Those who have paid passing attention to the news over the last year may be familiar with the Global Economic Collapse™, Economic Downturn™, the Credit Crunch™ and all its associated lunch/brunch/munch tie-in offers. After all, there’s very little that can’t be turned to some profit, so you’d think that the liquor on-trade would cash in on this topical obsession with all things parsimonious.

Where is the bar boldly stepping into the breach which advertises itself to the passing crowds using huge photos of Bernie Madoff, Alistair Darling, Sir Fred Goodwin and other bêtes noires of the global financial meltdown? Surely we can order at a bar made out of cassette tapes, bottles of beer stacked haphazardly behind it in their bulk-purchase packaging? The walls, where they are left clear of teetering towers of alcoholic detritus, might feature a series of paintings of a smug Gordon Brown? There might even be an Ikea-bought wendy-house seating area upstairs complete with bean bags? And it will need a manifesto taped to the door.

Well, now, thanks to Vince Power, we get the bar we all deserve. Should we choose, that is, to venture into the anti-capitalist enclave of Notting Hill.

Local real estate agents’ posters at Ladbroke Grove tube station, nestled like the bar under the vastness of the Westway, tell us that “Yes! You can afford to live here!” There might as well be a poster saying we can afford to drink here, too, since prices for all drinks are set at £2.50. The place is hardly packed, but it’s a Tuesday evening and the volume of the music means everyone who is there is drinking outdoors. But we’re being made “aware of the political and economic situation of the day”; you can’t put a price on that. Though it was probably a fair amount. Bean bags are quite expensive, if you’ve ever thought they might make cheaper seating options.

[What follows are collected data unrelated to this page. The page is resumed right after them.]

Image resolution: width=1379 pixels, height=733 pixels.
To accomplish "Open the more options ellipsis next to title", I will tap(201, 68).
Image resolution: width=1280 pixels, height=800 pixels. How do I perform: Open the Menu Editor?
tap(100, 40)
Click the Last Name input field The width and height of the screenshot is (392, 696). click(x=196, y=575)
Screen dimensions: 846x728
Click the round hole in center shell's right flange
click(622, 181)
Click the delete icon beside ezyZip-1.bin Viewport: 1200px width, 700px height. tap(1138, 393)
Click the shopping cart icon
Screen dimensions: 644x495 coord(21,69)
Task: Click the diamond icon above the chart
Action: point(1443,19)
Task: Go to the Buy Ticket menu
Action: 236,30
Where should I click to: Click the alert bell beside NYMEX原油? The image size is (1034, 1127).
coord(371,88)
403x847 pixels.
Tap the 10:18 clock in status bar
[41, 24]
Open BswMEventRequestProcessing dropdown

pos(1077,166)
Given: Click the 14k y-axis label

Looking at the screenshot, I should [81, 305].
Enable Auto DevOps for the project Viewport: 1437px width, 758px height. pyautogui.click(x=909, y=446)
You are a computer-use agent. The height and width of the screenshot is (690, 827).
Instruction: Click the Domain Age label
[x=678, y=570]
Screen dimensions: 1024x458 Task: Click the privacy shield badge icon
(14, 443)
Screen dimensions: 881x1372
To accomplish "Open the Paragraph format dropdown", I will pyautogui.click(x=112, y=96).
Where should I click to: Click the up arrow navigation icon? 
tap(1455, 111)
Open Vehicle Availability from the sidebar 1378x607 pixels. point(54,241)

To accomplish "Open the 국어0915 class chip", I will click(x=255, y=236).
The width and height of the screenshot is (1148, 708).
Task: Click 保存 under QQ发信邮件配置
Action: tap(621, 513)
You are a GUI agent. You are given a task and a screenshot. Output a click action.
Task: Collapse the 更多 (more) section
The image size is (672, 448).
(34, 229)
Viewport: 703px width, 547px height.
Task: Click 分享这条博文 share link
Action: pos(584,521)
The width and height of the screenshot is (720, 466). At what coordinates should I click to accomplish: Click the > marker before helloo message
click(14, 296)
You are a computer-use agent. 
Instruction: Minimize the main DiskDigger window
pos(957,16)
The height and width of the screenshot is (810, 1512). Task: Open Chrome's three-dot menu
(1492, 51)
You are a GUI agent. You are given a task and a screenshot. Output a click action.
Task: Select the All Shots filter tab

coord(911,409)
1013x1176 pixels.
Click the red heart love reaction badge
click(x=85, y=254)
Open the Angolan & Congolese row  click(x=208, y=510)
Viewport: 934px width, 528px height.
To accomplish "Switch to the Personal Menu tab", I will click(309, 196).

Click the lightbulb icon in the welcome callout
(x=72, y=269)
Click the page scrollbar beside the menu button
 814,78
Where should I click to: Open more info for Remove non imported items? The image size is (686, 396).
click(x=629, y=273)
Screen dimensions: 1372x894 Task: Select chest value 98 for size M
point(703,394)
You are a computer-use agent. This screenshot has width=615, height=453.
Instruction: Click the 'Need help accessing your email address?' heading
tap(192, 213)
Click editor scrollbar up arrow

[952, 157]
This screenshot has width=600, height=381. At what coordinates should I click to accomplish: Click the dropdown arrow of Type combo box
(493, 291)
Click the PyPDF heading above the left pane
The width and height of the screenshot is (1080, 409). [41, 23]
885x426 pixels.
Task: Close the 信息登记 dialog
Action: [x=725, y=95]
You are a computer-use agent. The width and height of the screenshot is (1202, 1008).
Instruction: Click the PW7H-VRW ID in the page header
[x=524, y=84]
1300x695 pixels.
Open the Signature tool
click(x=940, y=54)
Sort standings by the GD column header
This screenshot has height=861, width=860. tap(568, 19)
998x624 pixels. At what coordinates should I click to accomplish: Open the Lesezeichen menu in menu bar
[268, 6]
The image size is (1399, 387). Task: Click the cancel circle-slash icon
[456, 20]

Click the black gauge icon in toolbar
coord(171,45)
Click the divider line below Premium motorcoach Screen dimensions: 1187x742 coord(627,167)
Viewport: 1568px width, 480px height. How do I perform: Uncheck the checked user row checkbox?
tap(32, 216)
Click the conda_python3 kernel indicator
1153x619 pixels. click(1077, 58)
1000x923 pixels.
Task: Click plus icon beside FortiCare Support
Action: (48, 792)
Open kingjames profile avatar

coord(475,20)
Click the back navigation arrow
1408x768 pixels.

It may lack irony in its striving after Dalston cool, but in its way it comes across as much a temporary art installation as the bar on the roof of a car-park in Peckham. No surprise, then, that students from the University of the Arts had some involvement. It’s called LiquidNation, but lose a single camel-case letter and you might get a sense where the future of the recession-themed drinking den lies.